While day-trippers are welcome, the monastery doesn’t allow the curious to try out monastic life for a few days or weeks. The minimum stay is six months. And all the monks are celibate, single and male. Once they take their permanent vows, they do not speak of their lives before the monastery.
“It’s like the institution was picked up in India and plopped down here. … Something our founder purposely tried to do is not dilute it or change it seriously because of where it is,” said Satguru Bodhinatha Veylanswami, the current guru and abbot of the monastery.
Still, the ascetics’ traditional orange, yellow or white cotton robes and shaved or bearded appearances belie their modern savvy. These monks have cell phones, digital cameras, podcasts and widescreen computer monitors to put out their magazine, with a worldwide circulation of 15,000 print and 5,000 digital. The monastery’s Web site gets up to 40,000 hits a day.
“If you start searching Hinduism on the Web you come to us in a hurry,” said Mr. Arumugaswami, who is also managing editor of the monastery’s magazine.
And the monks also don’t entirely eschew outside society.
They have been deeply involved in community actions, which include helping design and print anti-drug bumper stickers they then donated to Kauai County, said state Sen. Gary Hooser, who lives near the monastery.
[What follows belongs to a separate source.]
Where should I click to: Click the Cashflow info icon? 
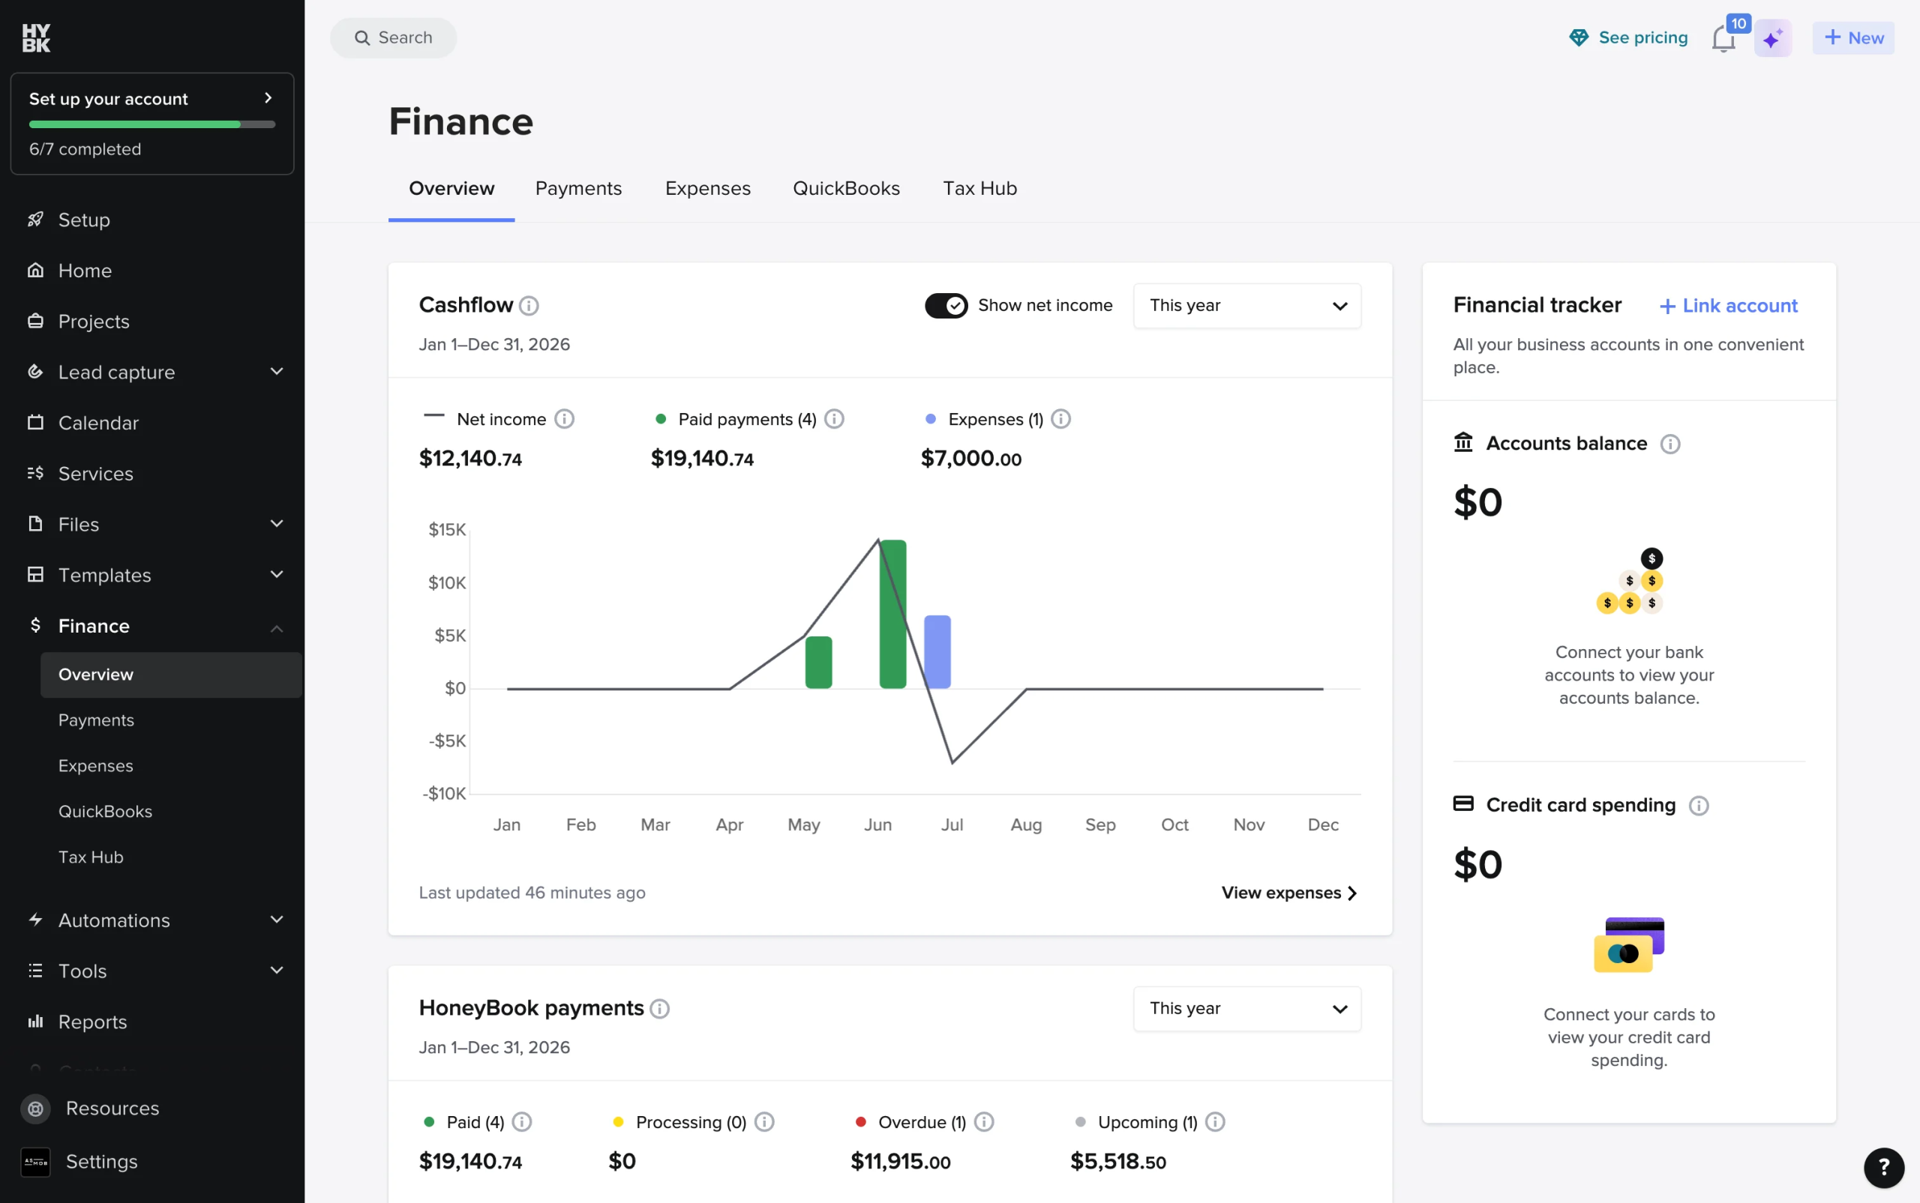click(529, 306)
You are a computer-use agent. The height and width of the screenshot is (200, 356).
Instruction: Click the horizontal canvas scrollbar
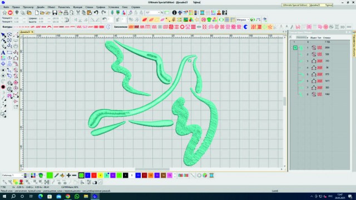coord(152,169)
“They’re very good neighbors,” he said. “They have a significant presence in terms of building their temple and the monks and the property they have there. But they manage that presence very well, so it’s very low key.”
The monastery’s partially constructed temple now stands at the edge of a small valley that plunges down to the Wailua River, a pond and a few rushing waterfalls, and against a distant backdrop of soaring green mountains. Complete with tropical flowers and other plants — some purchased from the National Tropical Botanical Garden headquartered on Kauai — the monastery’s landscaped gardens are awe-inspiring.
“Part of the object is to place the temple in just the most beautiful Hawaiian environment possible,” said Mr. Arumugaswami, explaining that the temple’s surroundings are a “natural” temple.
Among the primary tenets of the order, which has about 8,000 temple supporters and several hundred close disciples, is the belief that Shiva is in everything and everyone. The goal is to understand one’s oneness with Shiva, and therefore be freed from the eternal cycle of death and rebirth into the physical world.
Mr. Subramuniyaswami left specific instructions for the new temple’s construction. No machinery may be used to cut the stone, which he believed would destroy the stone’s “song.” Machines are only used to lift some of the larger stones into place. The guru also required that the temple be built without debt, prompting a fundraising campaign that has so far raised $10 million toward its goal of $16 million, half of which would be set aside as a maintenance endowment.
The building still awaits part of its roof and its lava rock base that will be an homage to the design of sacred Hawaiian heiaus, ancient stone platforms used for worship in the islands. And the 700-pound crystal lingam — a symbol of the god Shiva — now housed in the monastery’s Kadavul Temple has yet to be installed in the new temple’s inner sanctum.
But the building began to spiritually “wake up” during a ceremony held last year.
“The way that we look at a temple in Hinduism is that the temple itself is a form of God. And so it is divine. It’s not just a building. That’s why we go through so much trouble to build it,” Mr. Arumugaswami said.
That attention shows in the narrative and decorative details throughout the structure. Twenty-four pillars feature bas-relief allegorical images of Hindu teachings. On one are two turtles, one with its legs extended and another retracted into its shell to symbolize the withdrawal of one’s senses during meditation. Another shows an archer, to illustrate karma and how destiny is made up of choices and actions.